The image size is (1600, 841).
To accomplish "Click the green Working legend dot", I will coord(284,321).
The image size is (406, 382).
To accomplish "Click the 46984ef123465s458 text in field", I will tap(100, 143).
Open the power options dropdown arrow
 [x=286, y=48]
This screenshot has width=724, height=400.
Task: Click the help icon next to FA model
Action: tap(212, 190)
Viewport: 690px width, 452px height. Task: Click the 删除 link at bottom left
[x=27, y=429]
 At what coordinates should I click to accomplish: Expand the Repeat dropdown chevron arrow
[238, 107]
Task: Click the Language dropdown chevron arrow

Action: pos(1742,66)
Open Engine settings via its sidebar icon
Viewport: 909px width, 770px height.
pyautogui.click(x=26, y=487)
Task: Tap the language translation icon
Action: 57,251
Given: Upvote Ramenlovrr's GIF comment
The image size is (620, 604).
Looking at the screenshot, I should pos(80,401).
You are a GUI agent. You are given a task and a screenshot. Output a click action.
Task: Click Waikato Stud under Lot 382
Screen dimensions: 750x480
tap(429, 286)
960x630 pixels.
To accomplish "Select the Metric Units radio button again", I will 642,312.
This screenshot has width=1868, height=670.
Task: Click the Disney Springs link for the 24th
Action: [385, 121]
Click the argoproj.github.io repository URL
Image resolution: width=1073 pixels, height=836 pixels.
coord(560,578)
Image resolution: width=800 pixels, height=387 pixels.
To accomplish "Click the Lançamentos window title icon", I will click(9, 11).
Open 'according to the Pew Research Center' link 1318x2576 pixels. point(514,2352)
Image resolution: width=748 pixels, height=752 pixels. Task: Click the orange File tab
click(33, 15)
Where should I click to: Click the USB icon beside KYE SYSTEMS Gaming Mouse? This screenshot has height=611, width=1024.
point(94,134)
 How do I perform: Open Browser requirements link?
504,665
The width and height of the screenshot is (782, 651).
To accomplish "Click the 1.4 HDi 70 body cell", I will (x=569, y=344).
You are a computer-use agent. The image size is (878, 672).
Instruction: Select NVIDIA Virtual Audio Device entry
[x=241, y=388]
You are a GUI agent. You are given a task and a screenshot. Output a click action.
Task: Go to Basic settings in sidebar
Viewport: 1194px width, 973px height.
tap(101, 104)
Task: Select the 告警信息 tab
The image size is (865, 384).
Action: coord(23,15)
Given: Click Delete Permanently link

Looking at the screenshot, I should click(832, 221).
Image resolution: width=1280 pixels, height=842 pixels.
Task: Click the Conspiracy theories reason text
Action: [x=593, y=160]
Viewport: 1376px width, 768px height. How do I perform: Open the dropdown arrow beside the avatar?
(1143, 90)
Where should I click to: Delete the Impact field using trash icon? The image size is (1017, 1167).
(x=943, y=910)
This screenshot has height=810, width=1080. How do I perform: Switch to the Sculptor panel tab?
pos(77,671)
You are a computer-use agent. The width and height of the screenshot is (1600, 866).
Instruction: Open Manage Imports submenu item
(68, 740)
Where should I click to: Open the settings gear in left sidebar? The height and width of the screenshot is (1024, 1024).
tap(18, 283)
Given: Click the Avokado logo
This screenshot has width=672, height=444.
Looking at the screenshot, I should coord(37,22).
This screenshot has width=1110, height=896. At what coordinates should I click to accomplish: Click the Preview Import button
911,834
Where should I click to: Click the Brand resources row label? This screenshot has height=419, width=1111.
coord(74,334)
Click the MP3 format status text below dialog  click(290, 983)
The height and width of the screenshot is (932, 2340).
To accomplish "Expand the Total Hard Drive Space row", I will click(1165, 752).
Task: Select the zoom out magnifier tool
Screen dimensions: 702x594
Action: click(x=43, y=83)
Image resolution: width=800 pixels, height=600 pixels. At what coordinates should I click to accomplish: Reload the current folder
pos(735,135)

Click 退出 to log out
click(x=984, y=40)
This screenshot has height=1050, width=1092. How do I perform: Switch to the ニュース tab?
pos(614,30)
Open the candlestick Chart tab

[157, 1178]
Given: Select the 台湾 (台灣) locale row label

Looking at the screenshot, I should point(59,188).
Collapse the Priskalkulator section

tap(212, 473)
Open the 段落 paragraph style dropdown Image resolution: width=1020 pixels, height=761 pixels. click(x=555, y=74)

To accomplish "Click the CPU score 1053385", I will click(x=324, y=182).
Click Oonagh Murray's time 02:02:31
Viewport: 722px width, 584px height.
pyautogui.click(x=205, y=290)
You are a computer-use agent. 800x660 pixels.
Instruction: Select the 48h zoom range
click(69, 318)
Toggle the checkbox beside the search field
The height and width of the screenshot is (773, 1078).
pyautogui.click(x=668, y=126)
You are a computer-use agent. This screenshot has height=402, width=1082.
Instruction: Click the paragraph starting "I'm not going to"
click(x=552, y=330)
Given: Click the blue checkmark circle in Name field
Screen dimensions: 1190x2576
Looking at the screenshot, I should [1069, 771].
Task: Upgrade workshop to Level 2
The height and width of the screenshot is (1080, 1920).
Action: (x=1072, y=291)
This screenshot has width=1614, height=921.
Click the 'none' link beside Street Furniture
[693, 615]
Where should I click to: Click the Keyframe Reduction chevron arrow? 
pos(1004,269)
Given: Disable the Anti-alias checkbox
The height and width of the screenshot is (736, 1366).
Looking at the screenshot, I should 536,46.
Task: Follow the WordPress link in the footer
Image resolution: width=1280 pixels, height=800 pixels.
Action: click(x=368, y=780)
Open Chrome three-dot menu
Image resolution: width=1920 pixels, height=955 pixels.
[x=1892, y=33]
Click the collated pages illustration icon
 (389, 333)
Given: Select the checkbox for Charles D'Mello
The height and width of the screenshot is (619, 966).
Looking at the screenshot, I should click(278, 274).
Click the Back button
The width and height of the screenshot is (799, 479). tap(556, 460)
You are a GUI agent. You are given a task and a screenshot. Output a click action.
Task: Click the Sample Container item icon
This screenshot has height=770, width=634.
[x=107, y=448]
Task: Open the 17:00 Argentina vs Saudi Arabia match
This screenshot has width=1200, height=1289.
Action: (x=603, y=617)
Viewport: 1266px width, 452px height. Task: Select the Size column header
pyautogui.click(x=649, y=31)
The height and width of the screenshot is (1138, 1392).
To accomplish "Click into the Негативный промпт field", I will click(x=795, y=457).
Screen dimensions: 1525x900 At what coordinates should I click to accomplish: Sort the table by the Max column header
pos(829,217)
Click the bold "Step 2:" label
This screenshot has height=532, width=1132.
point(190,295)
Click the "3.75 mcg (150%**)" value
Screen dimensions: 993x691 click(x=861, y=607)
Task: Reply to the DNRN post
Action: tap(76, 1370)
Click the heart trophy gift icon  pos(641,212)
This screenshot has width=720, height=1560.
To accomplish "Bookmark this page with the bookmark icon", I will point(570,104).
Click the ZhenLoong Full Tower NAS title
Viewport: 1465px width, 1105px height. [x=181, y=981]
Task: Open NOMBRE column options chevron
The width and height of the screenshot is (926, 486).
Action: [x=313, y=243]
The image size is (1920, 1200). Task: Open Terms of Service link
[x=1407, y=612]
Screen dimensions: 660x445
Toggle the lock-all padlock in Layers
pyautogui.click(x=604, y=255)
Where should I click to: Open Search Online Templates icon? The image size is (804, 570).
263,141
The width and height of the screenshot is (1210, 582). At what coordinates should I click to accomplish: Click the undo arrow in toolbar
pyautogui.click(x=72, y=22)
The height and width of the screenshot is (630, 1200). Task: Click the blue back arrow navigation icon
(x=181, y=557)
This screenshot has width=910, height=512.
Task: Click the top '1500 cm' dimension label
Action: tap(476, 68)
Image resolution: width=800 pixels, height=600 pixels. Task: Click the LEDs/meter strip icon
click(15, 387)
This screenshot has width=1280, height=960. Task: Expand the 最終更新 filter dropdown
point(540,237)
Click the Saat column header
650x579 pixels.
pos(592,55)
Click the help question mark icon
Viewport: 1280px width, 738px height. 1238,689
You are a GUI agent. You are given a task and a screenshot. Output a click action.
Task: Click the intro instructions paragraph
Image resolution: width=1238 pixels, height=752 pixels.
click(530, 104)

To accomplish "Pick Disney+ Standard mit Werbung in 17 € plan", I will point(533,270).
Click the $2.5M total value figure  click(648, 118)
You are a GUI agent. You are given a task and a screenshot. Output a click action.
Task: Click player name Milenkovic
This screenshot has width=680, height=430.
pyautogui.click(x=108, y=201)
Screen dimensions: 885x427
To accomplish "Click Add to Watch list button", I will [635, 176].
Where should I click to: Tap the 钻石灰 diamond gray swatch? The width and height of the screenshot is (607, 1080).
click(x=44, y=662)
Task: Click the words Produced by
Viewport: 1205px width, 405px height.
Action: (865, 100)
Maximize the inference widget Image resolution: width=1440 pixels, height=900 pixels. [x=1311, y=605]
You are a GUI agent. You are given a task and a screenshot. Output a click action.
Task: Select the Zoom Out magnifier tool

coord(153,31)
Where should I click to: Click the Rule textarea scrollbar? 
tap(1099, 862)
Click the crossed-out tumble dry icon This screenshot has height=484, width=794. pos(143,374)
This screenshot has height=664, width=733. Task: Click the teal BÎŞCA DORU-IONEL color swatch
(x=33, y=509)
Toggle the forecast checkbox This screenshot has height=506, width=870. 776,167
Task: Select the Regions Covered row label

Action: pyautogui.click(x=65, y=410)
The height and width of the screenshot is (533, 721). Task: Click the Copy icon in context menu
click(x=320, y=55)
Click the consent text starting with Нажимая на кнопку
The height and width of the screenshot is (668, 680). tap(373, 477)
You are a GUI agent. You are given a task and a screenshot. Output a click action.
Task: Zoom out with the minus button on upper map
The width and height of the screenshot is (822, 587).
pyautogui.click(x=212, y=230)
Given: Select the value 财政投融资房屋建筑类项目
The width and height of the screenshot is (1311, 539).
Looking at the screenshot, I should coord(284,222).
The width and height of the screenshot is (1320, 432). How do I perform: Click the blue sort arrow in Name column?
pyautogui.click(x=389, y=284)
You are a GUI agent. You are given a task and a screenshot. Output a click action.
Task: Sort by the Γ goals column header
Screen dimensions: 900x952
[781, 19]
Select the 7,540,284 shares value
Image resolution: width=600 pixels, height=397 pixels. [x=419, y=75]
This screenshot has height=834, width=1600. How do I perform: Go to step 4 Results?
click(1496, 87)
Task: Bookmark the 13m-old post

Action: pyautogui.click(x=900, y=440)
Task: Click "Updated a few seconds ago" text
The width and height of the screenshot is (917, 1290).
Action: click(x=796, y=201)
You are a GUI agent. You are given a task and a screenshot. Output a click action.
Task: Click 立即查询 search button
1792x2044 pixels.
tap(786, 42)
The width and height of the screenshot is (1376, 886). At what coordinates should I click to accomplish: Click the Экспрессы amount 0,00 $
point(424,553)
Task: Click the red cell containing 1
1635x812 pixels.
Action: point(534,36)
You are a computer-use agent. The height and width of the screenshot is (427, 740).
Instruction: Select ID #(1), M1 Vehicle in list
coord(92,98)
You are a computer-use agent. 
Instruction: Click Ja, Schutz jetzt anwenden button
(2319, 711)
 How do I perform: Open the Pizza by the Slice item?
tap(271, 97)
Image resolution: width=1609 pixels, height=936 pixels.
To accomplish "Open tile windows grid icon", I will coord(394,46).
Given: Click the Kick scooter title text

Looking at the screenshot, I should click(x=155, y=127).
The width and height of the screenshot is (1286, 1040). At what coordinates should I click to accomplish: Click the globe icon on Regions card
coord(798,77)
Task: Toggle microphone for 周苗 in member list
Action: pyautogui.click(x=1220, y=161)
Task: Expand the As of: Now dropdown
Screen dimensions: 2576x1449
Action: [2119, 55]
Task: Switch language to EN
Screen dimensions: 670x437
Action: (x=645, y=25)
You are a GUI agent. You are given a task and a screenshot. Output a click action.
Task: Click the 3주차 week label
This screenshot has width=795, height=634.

══════════

Exercise details: Reproduce the entries exactly, but only from their first line to the line holding "960x630 pixels.", with that last line kept.

Response area:
The image size is (1600, 841).
To accomplish "Click the green Working legend dot", I will coord(284,321).
The image size is (406, 382).
To accomplish "Click the 46984ef123465s458 text in field", I will tap(100, 143).
Open the power options dropdown arrow
 [x=286, y=48]
This screenshot has width=724, height=400.
Task: Click the help icon next to FA model
Action: tap(212, 190)
Viewport: 690px width, 452px height. Task: Click the 删除 link at bottom left
[x=27, y=429]
 At what coordinates should I click to accomplish: Expand the Repeat dropdown chevron arrow
[238, 107]
Task: Click the Language dropdown chevron arrow

Action: pos(1742,66)
Open Engine settings via its sidebar icon
Viewport: 909px width, 770px height.
pyautogui.click(x=26, y=487)
Task: Tap the language translation icon
Action: 57,251
Given: Upvote Ramenlovrr's GIF comment
The image size is (620, 604).
Looking at the screenshot, I should pos(80,401).
You are a GUI agent. You are given a task and a screenshot. Output a click action.
Task: Click Waikato Stud under Lot 382
Screen dimensions: 750x480
tap(429, 286)
960x630 pixels.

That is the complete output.